To provide liquidity to the mortgage investment market, Fannie Mae is one entity that began securitizing loans and issuing MBS in the 1980s. Fannie Mae assumes the default risk on the mortgages underlying the security and guarantees timely payments of principal and interest, even if the borrower defaults.
If there is a significant increase in the default rate of the mortgages held in the MBS, there will be a subsequent decrease in excess cash flows. The reduction in cash flow will lead to a quick decline in the profitability of the value of a net interest margin security.
What Is a Mortgage-Backed Security (MBS)?
A mortgage-backed security provides investors with a monthly distribution of principal and interest payments generated by homeowners. MBS are backed or issued by the Government National Mortgage Association (Ginnie Mae), the Federal Home Loan Mortgage Corporation (Freddie Mac), and the Federal National Mortgage Association (Fannie Mae).
When Did Net Interest Margin Securities Originate?
NIMS first became available on the open market in the mid-1990s, though some entities like Fannie Mae provided mortgage-backed securities in the 1980s.
What Role Did NIMS and MBS Play in the 2007-2008 Financial Crisis?

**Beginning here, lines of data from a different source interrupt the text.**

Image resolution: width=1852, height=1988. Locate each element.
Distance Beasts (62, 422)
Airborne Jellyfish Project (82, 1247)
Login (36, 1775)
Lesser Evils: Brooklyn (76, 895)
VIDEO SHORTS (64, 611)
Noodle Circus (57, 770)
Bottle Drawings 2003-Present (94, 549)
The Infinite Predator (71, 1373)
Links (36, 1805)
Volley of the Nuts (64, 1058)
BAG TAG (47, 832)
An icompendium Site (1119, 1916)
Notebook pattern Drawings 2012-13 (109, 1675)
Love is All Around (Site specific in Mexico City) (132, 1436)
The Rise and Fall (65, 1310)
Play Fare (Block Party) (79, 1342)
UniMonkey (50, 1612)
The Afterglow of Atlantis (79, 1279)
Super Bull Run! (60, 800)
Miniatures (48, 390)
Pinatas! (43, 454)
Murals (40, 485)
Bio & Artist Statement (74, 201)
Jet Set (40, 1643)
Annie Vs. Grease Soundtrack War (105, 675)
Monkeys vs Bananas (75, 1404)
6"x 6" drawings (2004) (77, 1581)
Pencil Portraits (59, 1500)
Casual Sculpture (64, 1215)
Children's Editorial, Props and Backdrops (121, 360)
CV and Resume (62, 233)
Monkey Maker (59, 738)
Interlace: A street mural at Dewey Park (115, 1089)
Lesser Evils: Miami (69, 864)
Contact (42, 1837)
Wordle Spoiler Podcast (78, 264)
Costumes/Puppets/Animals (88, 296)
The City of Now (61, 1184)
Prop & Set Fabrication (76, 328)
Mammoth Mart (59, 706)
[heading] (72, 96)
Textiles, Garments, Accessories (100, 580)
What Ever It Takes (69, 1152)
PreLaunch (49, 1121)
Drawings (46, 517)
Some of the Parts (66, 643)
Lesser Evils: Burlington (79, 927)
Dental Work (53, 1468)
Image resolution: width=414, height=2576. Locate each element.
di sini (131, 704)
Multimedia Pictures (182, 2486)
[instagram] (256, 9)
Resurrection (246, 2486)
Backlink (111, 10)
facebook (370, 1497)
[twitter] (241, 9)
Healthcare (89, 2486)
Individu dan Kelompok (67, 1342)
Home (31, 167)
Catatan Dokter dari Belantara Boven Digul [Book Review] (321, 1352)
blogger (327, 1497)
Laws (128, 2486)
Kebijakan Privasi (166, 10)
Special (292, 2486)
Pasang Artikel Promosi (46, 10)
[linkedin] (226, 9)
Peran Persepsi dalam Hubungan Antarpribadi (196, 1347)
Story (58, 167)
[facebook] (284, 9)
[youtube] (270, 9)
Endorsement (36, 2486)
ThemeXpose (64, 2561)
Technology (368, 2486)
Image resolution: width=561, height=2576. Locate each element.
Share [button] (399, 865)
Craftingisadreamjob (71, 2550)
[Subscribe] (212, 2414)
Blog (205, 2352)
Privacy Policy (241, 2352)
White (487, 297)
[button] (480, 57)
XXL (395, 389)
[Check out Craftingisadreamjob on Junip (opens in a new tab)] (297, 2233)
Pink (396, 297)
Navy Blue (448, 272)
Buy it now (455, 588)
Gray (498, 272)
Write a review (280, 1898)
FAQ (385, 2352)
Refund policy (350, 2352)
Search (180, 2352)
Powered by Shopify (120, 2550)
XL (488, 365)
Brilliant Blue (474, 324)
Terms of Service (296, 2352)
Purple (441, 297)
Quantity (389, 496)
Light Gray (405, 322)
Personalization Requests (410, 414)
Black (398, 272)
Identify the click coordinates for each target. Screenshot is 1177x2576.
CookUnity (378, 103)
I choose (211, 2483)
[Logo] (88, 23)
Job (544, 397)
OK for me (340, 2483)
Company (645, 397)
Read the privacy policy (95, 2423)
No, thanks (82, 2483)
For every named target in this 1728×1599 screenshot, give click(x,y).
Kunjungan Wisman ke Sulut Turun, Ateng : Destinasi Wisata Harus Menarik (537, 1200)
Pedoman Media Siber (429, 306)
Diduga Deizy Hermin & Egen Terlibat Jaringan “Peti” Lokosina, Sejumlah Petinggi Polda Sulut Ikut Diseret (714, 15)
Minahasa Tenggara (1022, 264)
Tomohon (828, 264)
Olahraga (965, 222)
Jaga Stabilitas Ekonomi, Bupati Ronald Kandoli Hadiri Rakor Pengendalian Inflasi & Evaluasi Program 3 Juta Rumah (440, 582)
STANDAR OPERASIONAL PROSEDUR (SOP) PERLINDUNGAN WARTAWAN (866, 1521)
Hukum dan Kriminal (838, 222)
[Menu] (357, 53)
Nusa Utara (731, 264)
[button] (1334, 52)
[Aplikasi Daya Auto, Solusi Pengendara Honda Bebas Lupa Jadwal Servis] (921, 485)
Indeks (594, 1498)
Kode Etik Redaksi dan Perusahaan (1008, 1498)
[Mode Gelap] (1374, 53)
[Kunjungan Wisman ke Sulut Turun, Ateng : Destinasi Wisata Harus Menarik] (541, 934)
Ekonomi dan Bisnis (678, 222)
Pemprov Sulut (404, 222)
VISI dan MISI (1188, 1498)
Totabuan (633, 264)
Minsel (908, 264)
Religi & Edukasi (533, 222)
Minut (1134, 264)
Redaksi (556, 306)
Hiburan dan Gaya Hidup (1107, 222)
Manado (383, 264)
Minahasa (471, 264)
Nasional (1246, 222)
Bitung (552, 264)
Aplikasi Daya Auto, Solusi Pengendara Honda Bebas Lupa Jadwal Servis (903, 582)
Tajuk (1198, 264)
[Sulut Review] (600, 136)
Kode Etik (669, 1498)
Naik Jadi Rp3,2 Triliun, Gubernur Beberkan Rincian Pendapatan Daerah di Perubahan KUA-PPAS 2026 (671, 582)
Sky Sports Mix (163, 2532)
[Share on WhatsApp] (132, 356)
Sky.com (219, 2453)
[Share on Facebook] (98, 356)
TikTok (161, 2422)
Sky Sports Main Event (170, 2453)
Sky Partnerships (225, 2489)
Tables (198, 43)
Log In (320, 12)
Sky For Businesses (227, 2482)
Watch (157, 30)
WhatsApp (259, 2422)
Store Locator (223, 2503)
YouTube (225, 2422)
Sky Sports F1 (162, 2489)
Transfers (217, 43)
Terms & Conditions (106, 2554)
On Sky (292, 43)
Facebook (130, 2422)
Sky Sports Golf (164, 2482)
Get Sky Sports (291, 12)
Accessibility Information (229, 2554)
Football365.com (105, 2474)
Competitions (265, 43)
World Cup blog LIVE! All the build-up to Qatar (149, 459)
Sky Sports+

As a kind of mortgage-backed security, NIMS had a role in the mortgage crisis of 2007-2008, caused by an overextension of mortgages to weak borrowers, repackaged and sold to lenders. Once the housing market began to decline, the value of NIMS and other mortgage-backed securities fell sharply. As mortgage-related losses grew, many securitized mortgage products began to lose liquidity. The net effect of the sudden decline in NIMS and other mortgage-backed securities contributed to investor fear.
The Bottom Line
Net interest margin securities are specialized second-class mortgage-backed securities (MBS). Entities like Fannie Mae have provided mortgage-backed securities since the 1980s. A NIMS receives excess cash flows from securitized mortgage loan pools. As a type of mortgage-backed security, NIMS had a role in the mortgage crisis of 2007-2008, with the overextension of mortgages to weak borrowers that were repackaged and sold to lenders.